Please take the time to marinate the chicken; marinating gives the flavors time to mesh together and create a scrumptious flavor. The recipe calls for chicken thighs, I had breasts and used them. FYI: The temperature was 90 F here in Ohio, the day I cooked this meal. The grill setting on my air fryer did a marvelous job!!!
Prep time: 10 minutes
Cook time: 20 minutes
Marinating time: 2 hours
Total time: 2 hours 30 minutes
Servings: 6
INGREDIENTS
- 1 cup pineapple juice
- 2/3 cup soy sauce
- 1/2 cup ketchup
- 1/3 cup packed dark brown sugar
- 1/3 cup dry sherry
- 2 tablespoons apple cider vinegar
- 1 tablespoon grated fresh ginger
- 5 cloves garlic, grated or finely minced (about 1 tablespoon)
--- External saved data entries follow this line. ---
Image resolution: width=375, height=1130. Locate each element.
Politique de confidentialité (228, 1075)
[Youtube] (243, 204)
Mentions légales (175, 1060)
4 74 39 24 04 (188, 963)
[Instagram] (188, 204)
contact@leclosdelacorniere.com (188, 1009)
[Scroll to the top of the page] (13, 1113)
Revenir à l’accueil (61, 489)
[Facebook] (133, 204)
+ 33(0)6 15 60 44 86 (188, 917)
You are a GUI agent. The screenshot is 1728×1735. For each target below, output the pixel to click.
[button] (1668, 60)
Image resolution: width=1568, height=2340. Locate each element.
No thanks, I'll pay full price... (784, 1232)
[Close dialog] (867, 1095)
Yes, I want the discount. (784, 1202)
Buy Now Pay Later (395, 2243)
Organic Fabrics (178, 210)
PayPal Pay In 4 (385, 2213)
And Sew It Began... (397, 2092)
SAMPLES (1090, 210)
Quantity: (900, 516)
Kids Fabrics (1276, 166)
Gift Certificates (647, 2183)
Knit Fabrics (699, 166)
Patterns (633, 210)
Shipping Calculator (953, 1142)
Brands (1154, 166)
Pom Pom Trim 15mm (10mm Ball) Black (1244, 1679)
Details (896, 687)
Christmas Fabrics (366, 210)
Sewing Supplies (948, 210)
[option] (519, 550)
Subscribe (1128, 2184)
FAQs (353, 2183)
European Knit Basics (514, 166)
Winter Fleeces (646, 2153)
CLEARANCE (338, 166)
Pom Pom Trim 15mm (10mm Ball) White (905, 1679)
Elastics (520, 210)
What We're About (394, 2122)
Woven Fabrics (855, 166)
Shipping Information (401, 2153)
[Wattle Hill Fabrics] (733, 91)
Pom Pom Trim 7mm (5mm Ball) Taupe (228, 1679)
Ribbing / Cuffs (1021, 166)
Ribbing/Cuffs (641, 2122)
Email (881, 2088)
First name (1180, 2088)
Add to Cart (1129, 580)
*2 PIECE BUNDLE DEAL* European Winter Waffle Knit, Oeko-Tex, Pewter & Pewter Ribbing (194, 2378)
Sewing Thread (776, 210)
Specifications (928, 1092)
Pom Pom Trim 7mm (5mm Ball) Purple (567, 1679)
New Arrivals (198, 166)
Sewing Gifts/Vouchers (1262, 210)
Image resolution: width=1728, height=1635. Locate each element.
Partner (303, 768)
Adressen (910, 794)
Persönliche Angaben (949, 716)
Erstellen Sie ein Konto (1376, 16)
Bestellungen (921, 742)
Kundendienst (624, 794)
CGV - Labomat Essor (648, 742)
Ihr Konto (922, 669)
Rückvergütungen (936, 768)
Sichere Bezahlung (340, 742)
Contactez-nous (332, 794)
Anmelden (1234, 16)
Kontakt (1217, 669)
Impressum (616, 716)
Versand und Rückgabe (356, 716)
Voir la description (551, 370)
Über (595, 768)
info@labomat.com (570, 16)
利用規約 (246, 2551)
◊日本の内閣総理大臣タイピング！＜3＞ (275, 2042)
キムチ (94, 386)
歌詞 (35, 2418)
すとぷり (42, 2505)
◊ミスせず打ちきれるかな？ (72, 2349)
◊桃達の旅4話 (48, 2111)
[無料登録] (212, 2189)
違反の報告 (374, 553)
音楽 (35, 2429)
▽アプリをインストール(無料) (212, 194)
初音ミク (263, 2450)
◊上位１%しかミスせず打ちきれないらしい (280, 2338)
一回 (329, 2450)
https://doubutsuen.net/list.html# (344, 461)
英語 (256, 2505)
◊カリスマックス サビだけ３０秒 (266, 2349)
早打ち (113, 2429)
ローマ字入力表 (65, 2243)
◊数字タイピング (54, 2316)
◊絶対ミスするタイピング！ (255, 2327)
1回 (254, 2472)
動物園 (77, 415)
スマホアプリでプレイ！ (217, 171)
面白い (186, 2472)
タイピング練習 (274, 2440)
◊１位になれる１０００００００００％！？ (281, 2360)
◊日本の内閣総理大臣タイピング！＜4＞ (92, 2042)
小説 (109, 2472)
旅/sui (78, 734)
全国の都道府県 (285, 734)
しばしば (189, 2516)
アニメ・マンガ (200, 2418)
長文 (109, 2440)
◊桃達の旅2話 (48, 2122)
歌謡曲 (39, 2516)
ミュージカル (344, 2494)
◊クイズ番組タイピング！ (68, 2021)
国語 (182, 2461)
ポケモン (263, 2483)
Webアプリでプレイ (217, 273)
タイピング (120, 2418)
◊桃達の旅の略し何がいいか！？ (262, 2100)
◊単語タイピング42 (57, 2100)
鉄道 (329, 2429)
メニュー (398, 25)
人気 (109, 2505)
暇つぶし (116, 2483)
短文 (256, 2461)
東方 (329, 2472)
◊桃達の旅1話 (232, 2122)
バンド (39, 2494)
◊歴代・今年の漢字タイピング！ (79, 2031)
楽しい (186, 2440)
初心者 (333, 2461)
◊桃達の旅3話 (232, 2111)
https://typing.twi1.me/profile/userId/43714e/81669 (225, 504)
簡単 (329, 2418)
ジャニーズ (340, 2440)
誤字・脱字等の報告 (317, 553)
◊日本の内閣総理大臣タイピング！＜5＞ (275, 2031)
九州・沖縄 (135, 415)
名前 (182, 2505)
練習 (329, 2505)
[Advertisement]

- 2 1/2 pounds small, boneless, skinless chicken thighs (8 to 9 small thighs)
- Canola oil for grilling
- 6 (1-inch thick) fresh cored pineapple rings
- Thinly sliced scallions, optional
DIRECTIONS
- Marinate the chicken: in a medium bowl or 4-cup liquid measuring cup, whisk together the pineapple juice, soy sauce, ketchup, brown sugar, sherry, vinegar, ginger, and garlic. Place the chicken in a large resealable zip-lock bag. Pour two cups of the marinade over the chicken and seal to close. Place the bag on a large plate and refrigerate for at least 2 hours or up to 4 hours.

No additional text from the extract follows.